[Task data — start]
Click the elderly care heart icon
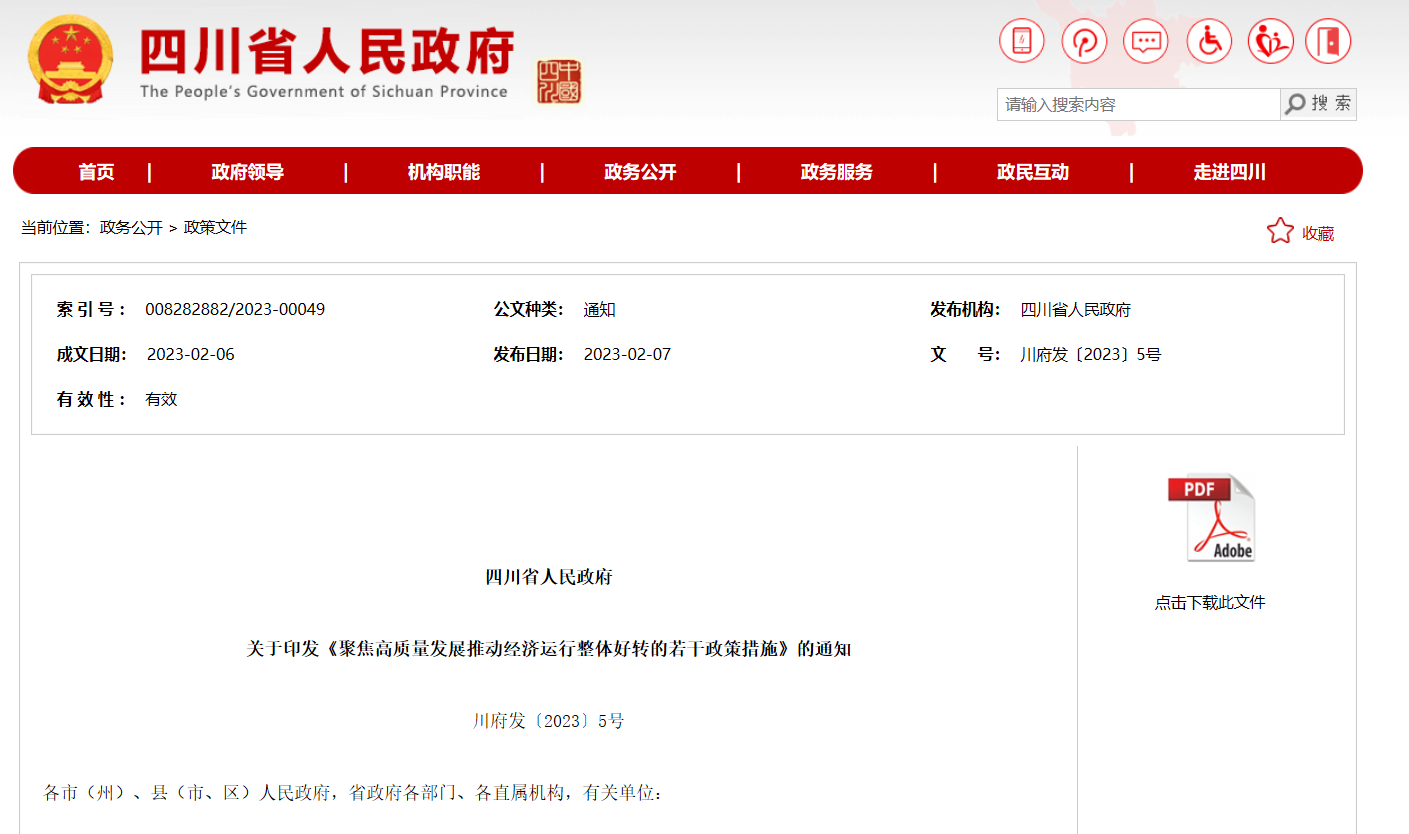The height and width of the screenshot is (834, 1409). click(x=1271, y=42)
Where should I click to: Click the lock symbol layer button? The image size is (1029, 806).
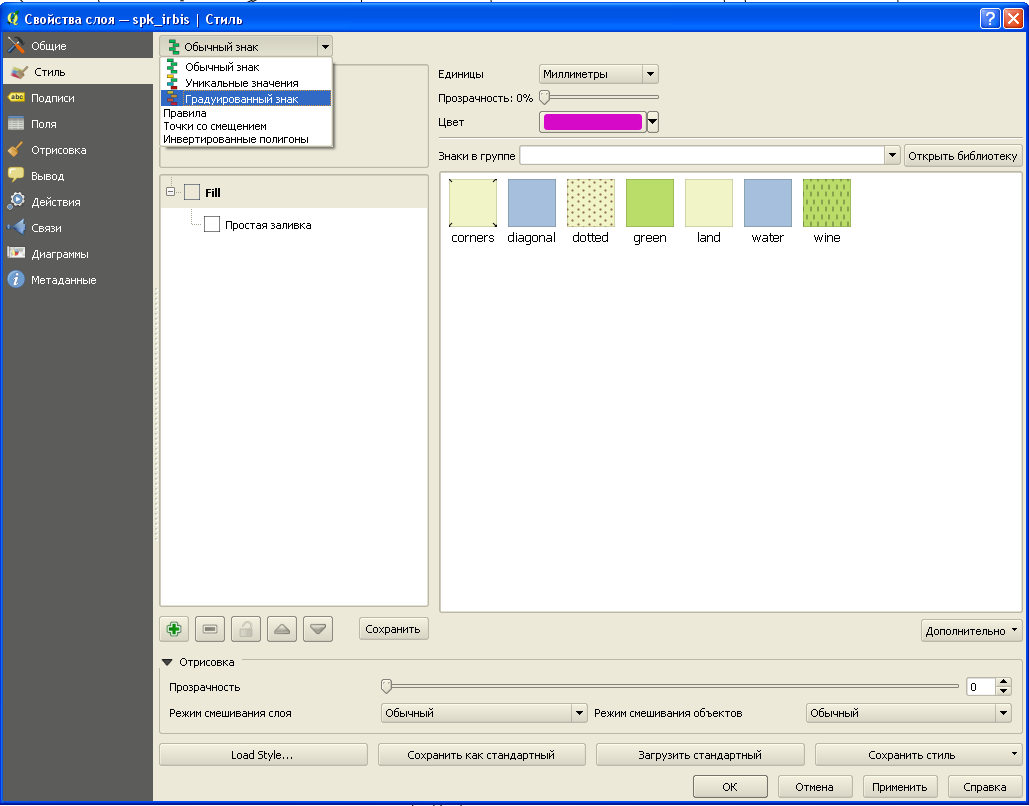(246, 629)
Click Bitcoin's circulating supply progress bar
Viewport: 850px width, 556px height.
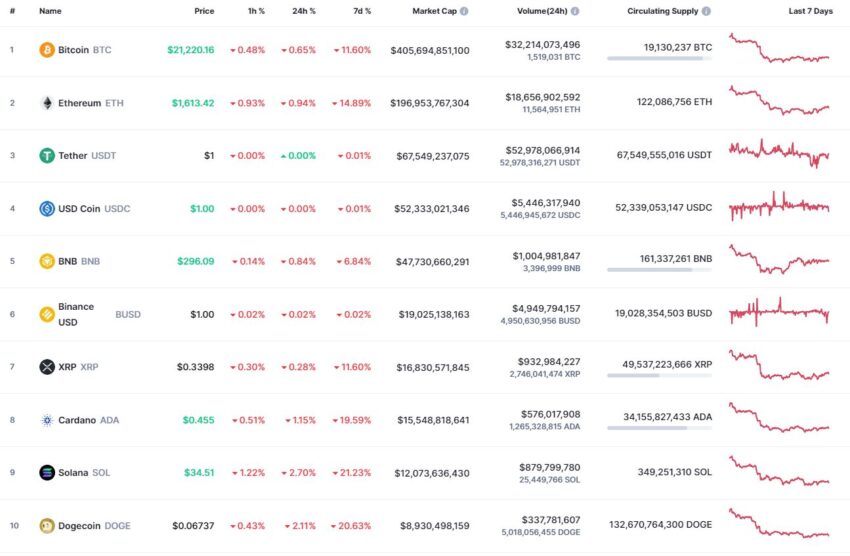[659, 58]
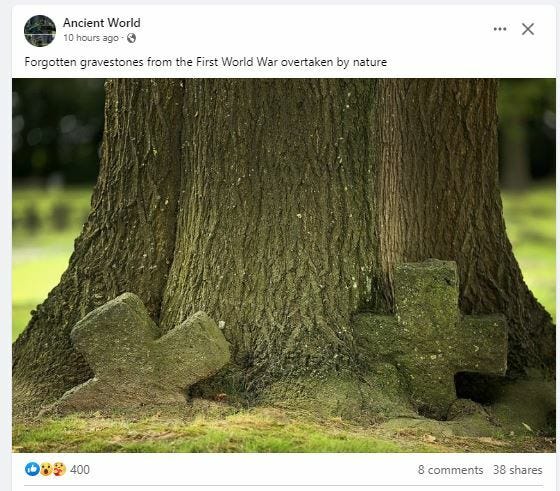The image size is (560, 491).
Task: Open the three-dot post options menu
Action: point(500,29)
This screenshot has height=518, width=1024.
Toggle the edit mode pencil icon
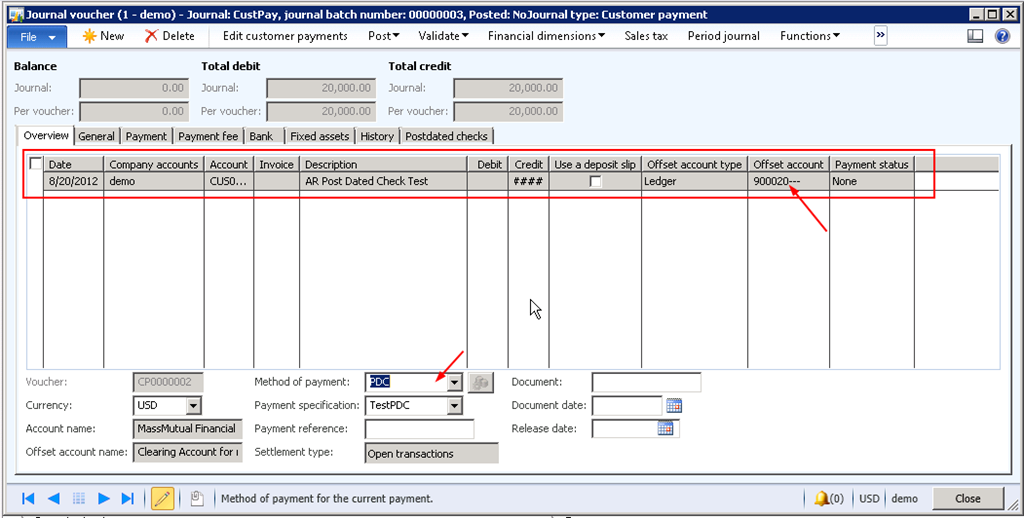tap(162, 498)
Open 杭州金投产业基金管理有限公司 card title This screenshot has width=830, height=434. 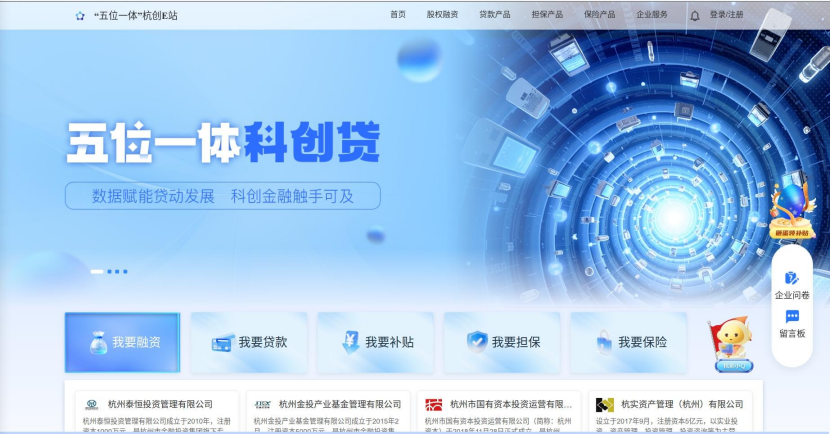(340, 404)
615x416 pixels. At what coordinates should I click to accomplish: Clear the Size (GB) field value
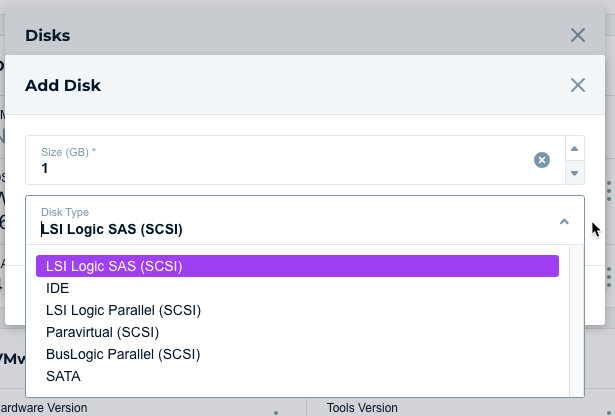[541, 160]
[Task data — finish]
## Exercise goal:
Nothing but the lines from the one containing "615x416 pixels. At" through the last line of the records should appear in the copy, exactly as written and without pictures.

## Response box:
615x416 pixels. At what coordinates should I click to accomplish: Clear the Size (GB) field value
[541, 160]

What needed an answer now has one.